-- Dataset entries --
_ _ _ _ _ _ _
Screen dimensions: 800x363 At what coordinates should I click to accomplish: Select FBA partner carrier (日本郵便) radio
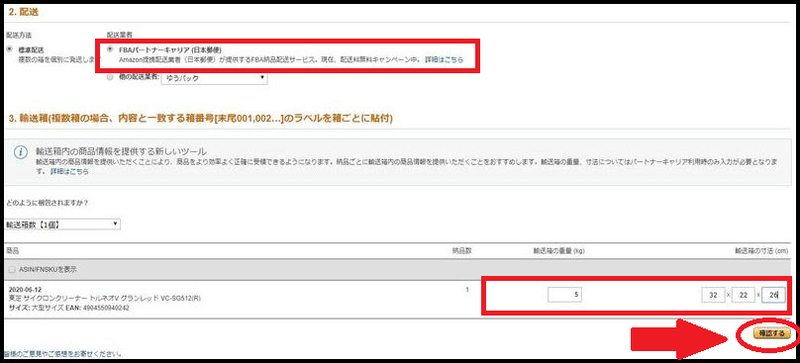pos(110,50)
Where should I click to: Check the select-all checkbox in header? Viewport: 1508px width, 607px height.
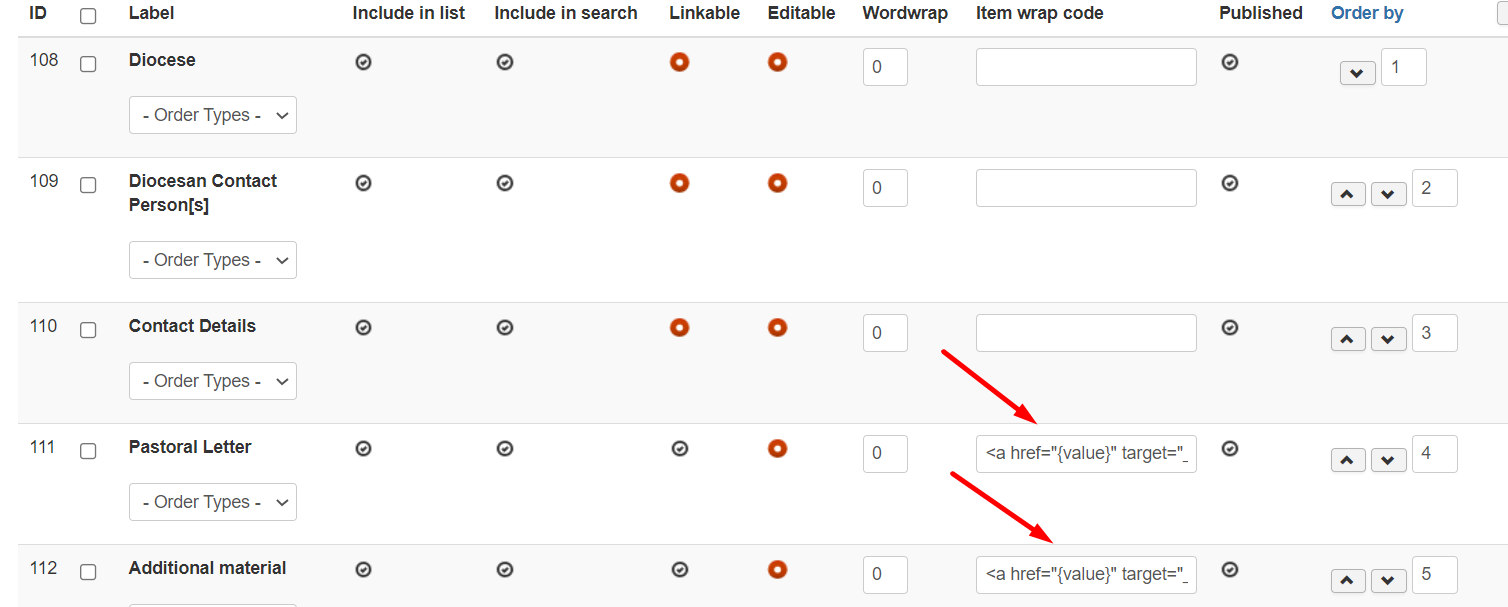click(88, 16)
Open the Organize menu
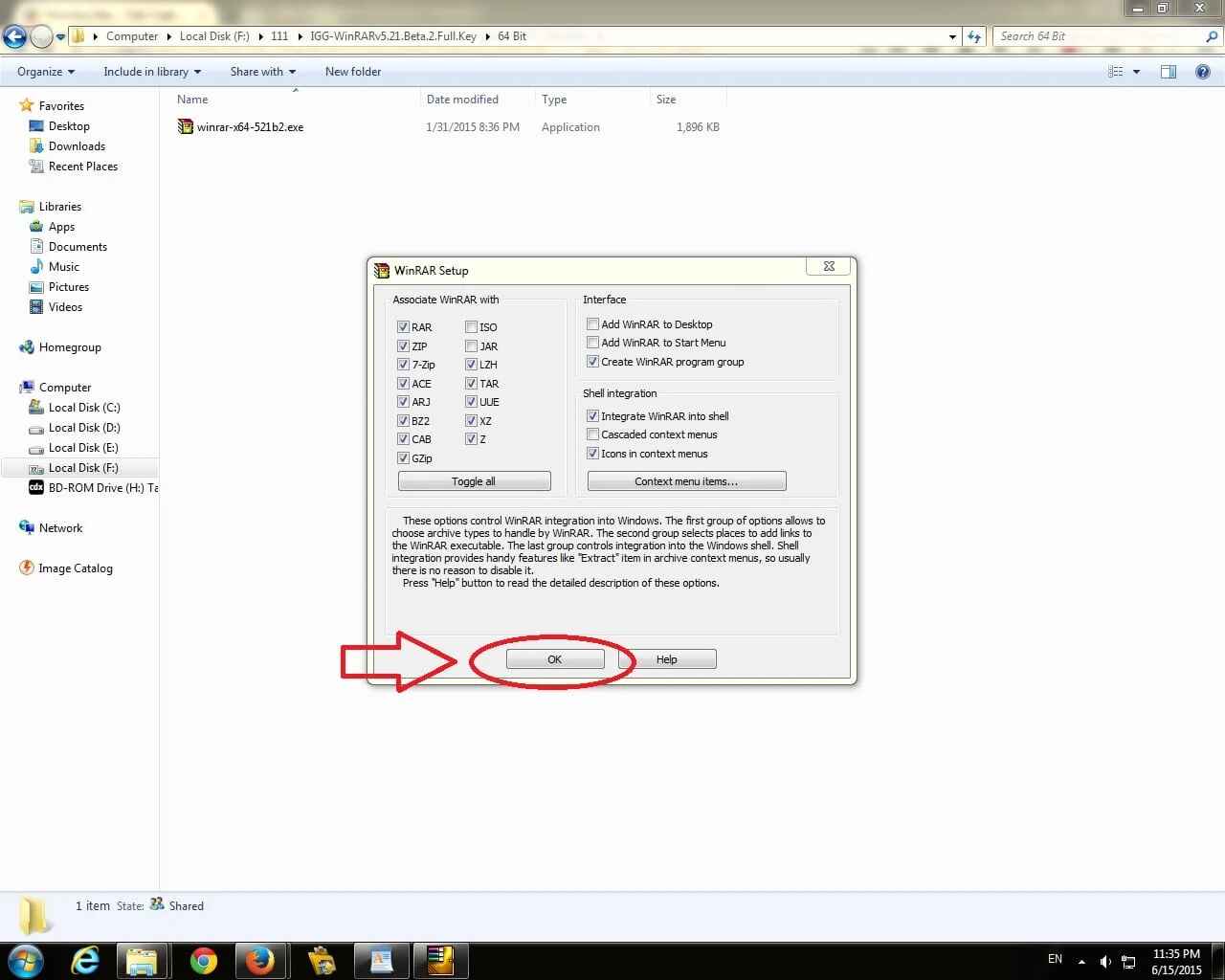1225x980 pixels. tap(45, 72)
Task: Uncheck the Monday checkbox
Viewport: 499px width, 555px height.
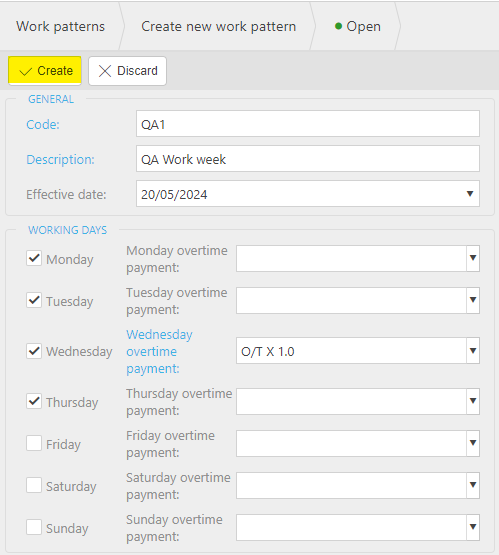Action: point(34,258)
_ _ _ _ _ _ _
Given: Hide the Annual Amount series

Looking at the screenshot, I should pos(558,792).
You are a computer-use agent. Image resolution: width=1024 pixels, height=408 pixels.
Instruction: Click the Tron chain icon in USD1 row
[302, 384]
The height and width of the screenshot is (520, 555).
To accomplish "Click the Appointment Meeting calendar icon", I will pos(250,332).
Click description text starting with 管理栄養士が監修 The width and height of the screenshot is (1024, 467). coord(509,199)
_ _ _ _ _ _ _
-- WHAT THIS TASK INVOLVES --
Beginning at the line above that contains "Given: Hide the Annual Amount series", return each line exactly through the line that contains "Click description text", and no others.

-- RESPONSE FOR THIS EXERCISE --
Given: Hide the Annual Amount series

Looking at the screenshot, I should pos(558,792).
You are a computer-use agent. Image resolution: width=1024 pixels, height=408 pixels.
Instruction: Click the Tron chain icon in USD1 row
[302, 384]
The height and width of the screenshot is (520, 555).
To accomplish "Click the Appointment Meeting calendar icon", I will pos(250,332).
Click description text starting with 管理栄養士が監修 The width and height of the screenshot is (1024, 467). coord(509,199)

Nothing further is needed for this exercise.